Nothing is more important on this day than the memory of the 165 innocent people killed in the Mumbai attack and all those who suffered injuries in the attack. However, still it is not insignificant to account for the massive tax that this terror attack had on the world, especially on India and Pakistan. Not only did the attacks see almost immediate suspension of relations between the two nations, despite Pakistani Prime Minister’s eagerness to send the Pakistani intelligence chief to New Delhi (later forced to retract), but also resulted in tensions that have not subsided since then. As a matter of fact, India has insisted on talking on terrorism before any other issue with Pakistan. The only development made on Pakistan’s end was the government allowing the alleged perpetrator Hafiz Saeed’s political party to run in the elections.

It is hard to believe that it has been a decade since this incident. However, it only goes to show how the irresponsibility of the Pakistani state and India’s failure to address its own domestic concerns are plaguing the lives of a billion people in the region. It is nothing short of a tragedy that India and Pakistan could not progress since the development in their relations since 1999 and before 2008, especially with India having ignored offenses such as the Kargil War and the attack on the parliament.

Perhaps the darkest day since the darkness of 1947 and, many would argue a consequence of that great historic accident.

The only difference is that since then hopes of the people of the region to have a better life have been shattered even more. The hope to move freely across both borders. The hope to trade and the hope to make new friends. And most of all, the hope to have access to and ownership of all India as an Indian citizen. And things are not looking to improve any bit.

What the Armistice Day Means 100 Years Later

Source: Irish Independent

Today is a big day. It is exactly 100 years since the Armistice was signed, silencing the guns across the Western Front and relieving fatigued, abused soldiers fighting the First World War. The leaders of France and Germany, hand in hand, walked up to the newly unveiled monument.

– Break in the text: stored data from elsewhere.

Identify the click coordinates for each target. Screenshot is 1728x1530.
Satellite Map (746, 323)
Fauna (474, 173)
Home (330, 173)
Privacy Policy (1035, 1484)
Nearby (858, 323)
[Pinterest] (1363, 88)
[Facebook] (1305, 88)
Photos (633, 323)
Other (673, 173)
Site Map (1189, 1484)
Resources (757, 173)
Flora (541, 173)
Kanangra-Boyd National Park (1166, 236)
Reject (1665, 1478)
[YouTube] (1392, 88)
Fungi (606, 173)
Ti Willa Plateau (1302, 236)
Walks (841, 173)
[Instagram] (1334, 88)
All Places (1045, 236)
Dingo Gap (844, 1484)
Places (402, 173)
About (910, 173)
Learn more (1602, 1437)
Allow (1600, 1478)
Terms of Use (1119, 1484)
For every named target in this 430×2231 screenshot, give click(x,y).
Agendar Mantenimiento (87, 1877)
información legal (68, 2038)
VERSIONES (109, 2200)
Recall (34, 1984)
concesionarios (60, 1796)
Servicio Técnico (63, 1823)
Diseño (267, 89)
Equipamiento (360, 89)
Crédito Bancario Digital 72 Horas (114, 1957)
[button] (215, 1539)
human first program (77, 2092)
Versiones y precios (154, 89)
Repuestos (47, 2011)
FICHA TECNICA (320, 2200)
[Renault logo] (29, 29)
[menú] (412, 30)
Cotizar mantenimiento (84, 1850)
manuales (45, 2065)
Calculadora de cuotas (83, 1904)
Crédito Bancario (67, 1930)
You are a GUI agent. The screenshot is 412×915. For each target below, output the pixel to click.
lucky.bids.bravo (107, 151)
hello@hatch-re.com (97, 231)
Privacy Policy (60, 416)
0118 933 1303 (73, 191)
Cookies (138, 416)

Leaders of the world were present in Paris to commemorate the occasion and observe remembrance of the fallen soldiers of probably the most traumatic battlefield experiences in history. The moment is celebrated around the world as two civilized nations reiterate the commitment to peace and promise to avoid war at all costs. People around the world aspire to moments such as these.

The European colonial powers have finally figured out how destructive war is and rightly so. The bitter experiences of centuries of war had reduced a very small continent to rubble. War has vanished from Europe, thank God. But has it from the world?

The Armistice Day 100 years later brings a message of hope and optimism. A message inspiring nations in conflict around the world to set aside their differences and settle issues with diplomacy. Even to nations like India and Pakistan and those in the Middle East.

More importantly, a message of caution was sent out by the French leader who recognized that the “old demons” were coming back to life again. He warned against “nationalism,” which like a century ago had become synonymous with fascism.

However, it also sends a message of disappointment to nations where many wars are actually being fueled, directly or indirectly, by the very nations that are commemorating the Armistice Day. The citizens of Libya, Yemen, and Syria might not appreciate this ode to European harmony too much. And not just out of plain envy.

Perhaps on this Armistice Day, the world is satisfied that the center of war and conflict has shifted outside Europe 100 years later.